### Supplied data

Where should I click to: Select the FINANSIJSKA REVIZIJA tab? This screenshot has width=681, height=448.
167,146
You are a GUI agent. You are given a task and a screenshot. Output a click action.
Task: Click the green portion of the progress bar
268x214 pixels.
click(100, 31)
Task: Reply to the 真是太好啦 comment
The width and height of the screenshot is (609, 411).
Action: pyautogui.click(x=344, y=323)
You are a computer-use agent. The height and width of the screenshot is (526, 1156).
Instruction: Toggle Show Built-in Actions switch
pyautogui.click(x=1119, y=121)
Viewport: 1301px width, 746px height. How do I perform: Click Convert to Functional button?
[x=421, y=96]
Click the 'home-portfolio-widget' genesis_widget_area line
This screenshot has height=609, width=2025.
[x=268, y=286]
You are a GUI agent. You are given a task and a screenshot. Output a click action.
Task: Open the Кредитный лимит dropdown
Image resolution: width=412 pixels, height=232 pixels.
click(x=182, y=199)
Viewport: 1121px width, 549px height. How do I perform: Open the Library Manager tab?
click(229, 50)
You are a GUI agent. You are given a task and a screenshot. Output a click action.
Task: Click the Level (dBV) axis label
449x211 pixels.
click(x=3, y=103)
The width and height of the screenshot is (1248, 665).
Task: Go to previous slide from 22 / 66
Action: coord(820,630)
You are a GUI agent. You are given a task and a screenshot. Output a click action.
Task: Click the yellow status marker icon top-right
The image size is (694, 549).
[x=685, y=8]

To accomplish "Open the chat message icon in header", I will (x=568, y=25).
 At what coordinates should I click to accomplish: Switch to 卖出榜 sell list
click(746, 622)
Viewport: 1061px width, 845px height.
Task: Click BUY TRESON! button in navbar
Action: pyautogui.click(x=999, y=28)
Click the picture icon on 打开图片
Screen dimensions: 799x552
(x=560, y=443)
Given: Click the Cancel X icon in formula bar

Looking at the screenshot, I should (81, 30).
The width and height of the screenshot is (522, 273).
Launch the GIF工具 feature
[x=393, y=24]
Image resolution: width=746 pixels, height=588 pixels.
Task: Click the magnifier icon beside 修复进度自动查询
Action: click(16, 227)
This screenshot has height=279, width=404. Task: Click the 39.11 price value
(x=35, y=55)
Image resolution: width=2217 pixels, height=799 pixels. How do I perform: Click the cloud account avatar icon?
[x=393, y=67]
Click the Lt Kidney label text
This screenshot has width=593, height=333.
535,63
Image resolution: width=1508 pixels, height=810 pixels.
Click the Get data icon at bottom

### The problem
Reproduce the data shown above exactly.

### Solution for this problem
Where should I click to: Select the FINANSIJSKA REVIZIJA tab? This screenshot has width=681, height=448.
167,146
You are a GUI agent. You are given a task and a screenshot. Output a click action.
Task: Click the green portion of the progress bar
268x214 pixels.
click(100, 31)
Task: Reply to the 真是太好啦 comment
The width and height of the screenshot is (609, 411).
Action: pyautogui.click(x=344, y=323)
You are a computer-use agent. The height and width of the screenshot is (526, 1156).
Instruction: Toggle Show Built-in Actions switch
pyautogui.click(x=1119, y=121)
Viewport: 1301px width, 746px height. How do I perform: Click Convert to Functional button?
[x=421, y=96]
Click the 'home-portfolio-widget' genesis_widget_area line
This screenshot has height=609, width=2025.
[x=268, y=286]
You are a GUI agent. You are given a task and a screenshot. Output a click action.
Task: Open the Кредитный лимит dropdown
Image resolution: width=412 pixels, height=232 pixels.
click(x=182, y=199)
Viewport: 1121px width, 549px height. How do I perform: Open the Library Manager tab?
click(229, 50)
You are a GUI agent. You are given a task and a screenshot. Output a click action.
Task: Click the Level (dBV) axis label
449x211 pixels.
click(x=3, y=103)
The width and height of the screenshot is (1248, 665).
Task: Go to previous slide from 22 / 66
Action: coord(820,630)
You are a GUI agent. You are given a task and a screenshot. Output a click action.
Task: Click the yellow status marker icon top-right
The image size is (694, 549).
[x=685, y=8]

To accomplish "Open the chat message icon in header", I will (x=568, y=25).
 At what coordinates should I click to accomplish: Switch to 卖出榜 sell list
click(746, 622)
Viewport: 1061px width, 845px height.
Task: Click BUY TRESON! button in navbar
Action: pyautogui.click(x=999, y=28)
Click the picture icon on 打开图片
Screen dimensions: 799x552
(x=560, y=443)
Given: Click the Cancel X icon in formula bar

Looking at the screenshot, I should (81, 30).
The width and height of the screenshot is (522, 273).
Launch the GIF工具 feature
[x=393, y=24]
Image resolution: width=746 pixels, height=588 pixels.
Task: Click the magnifier icon beside 修复进度自动查询
Action: click(16, 227)
This screenshot has height=279, width=404. Task: Click the 39.11 price value
(x=35, y=55)
Image resolution: width=2217 pixels, height=799 pixels. How do I perform: Click the cloud account avatar icon?
[x=393, y=67]
Click the Lt Kidney label text
This screenshot has width=593, height=333.
535,63
Image resolution: width=1508 pixels, height=810 pixels.
Click the Get data icon at bottom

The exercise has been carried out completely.